For government agencies, figures that depict the reality on the ground are very important because these become the bases in formulating programs especially those would benefit the ones in the lowest rungs of the economy.
As the possessor of government data, the Philippine Statistics Authority, based on its website (www.psa.gov.ph), is mandated “to plan, develop, prescribe, disseminate and enforce policies, rules and regulations and coordinate government-wide programs governing the production of official statistics, general-purpose statistics, and civil registration services.”
“It shall primarily be responsible for all national censuses and surveys, sectoral statistics, consolidation of selected administrative recording systems and compilation of national accounts,” it added.
The problem is, most often than not, the agency releases the figures of surveys conducted at least a year ago. Question is, do these pieces of information – necessary to craft crucial programs – serve their respective purposes?
Take for one the report that its regional office released late last month, which was based on the 2018 report, which bared that for every 100 individuals in the region, 19 of them could be considered as poor. Simple arithmetic extrapolation would mean that one in five was poor in 2018.
The report defined poor as those who “were not able to meet the basic food and non-food requirements.”
The figures of the same report were compared with the figures of the same categories of three years ago.
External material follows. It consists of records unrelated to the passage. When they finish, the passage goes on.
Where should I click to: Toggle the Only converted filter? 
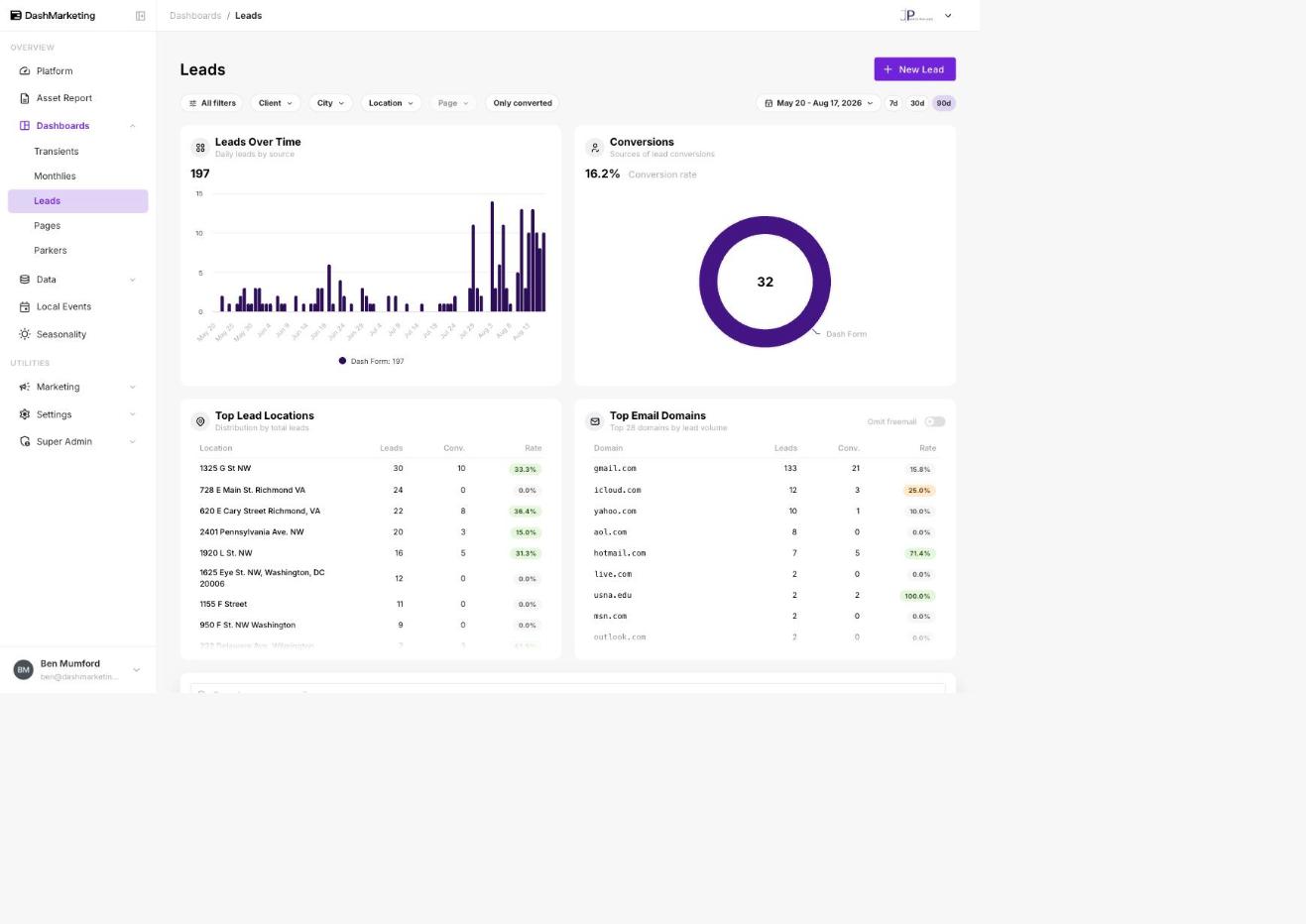tap(523, 103)
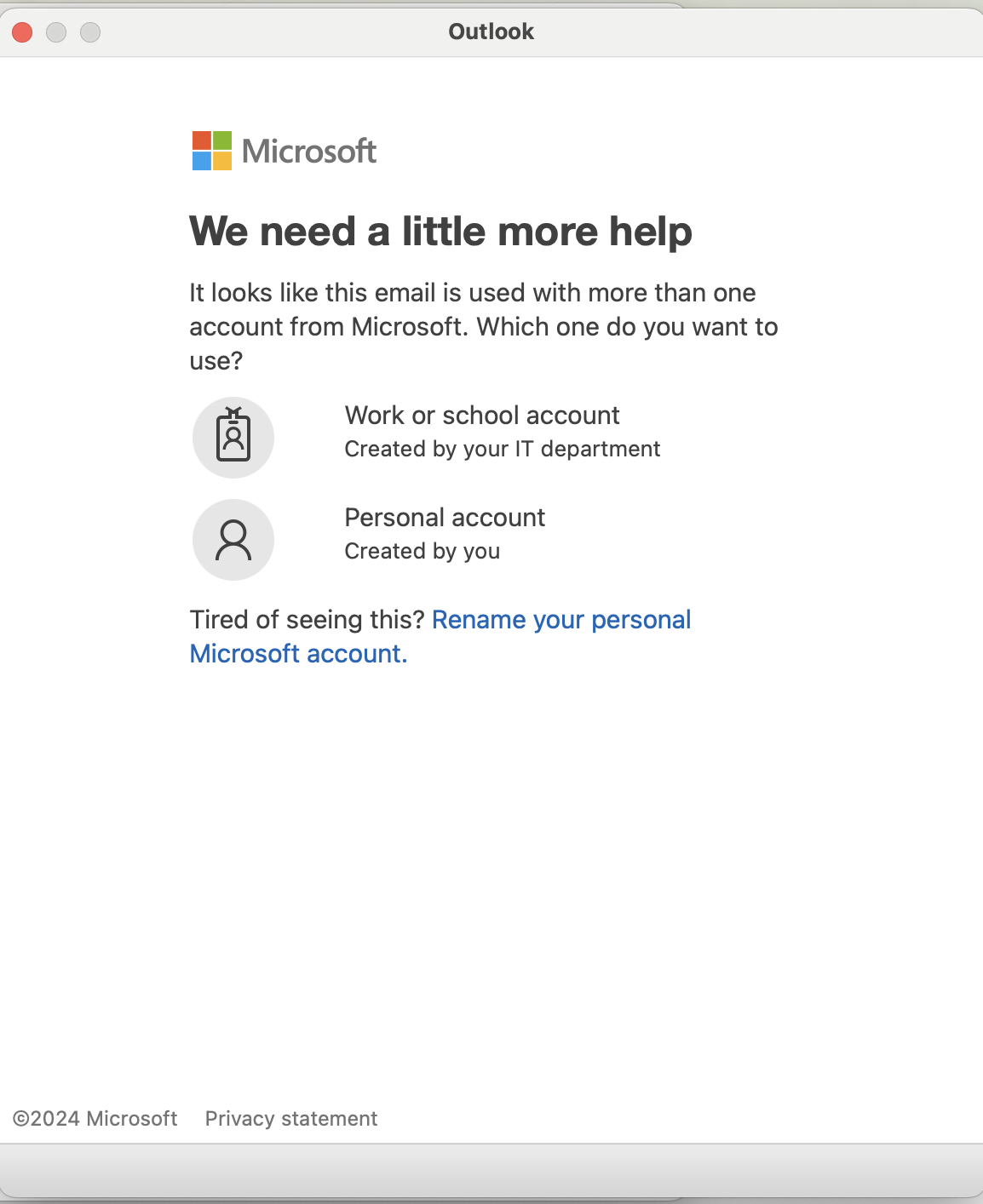Click the paragraph about multiple Microsoft accounts
983x1204 pixels.
pyautogui.click(x=483, y=327)
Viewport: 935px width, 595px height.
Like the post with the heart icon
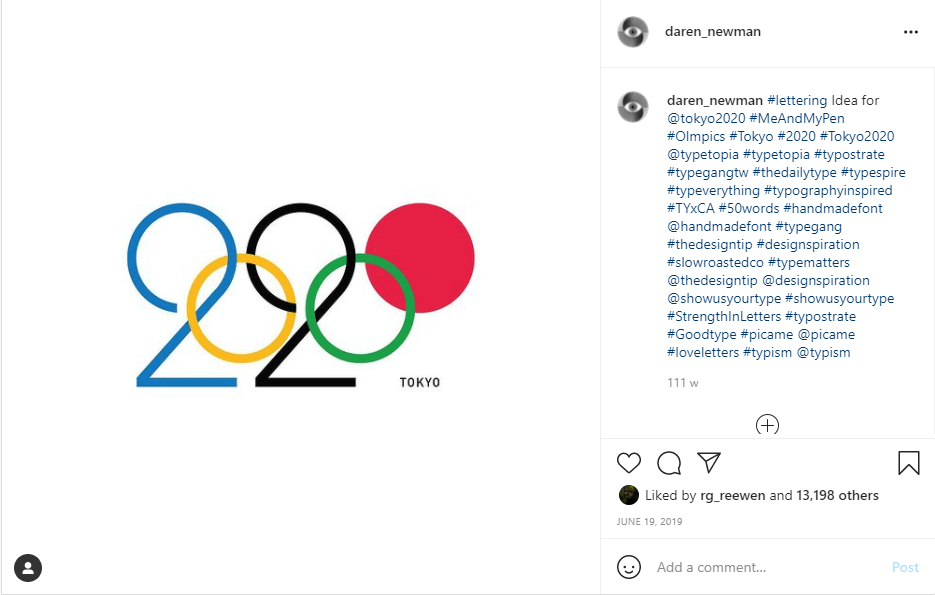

As premised above, actual figures and projections are necessary in crafting programs crucial to addressing the challenges to the society. In other countries – and because of the fast-pace movements in the economy nowadays– even come up with monthly reports on basic pieces information like poverty and job-related statistics because of their importance.
Unless the Philippine government, or its agencies that are tasked to come up with verifiable and timely data, programs cannot be relied on to address the challenges that they are supposed to fight.
One may only remember what Marissa Mayer, one time the chief executive officer of Yahoo!, who says: “With data collection, `the sooner the better’ is always the best answer.”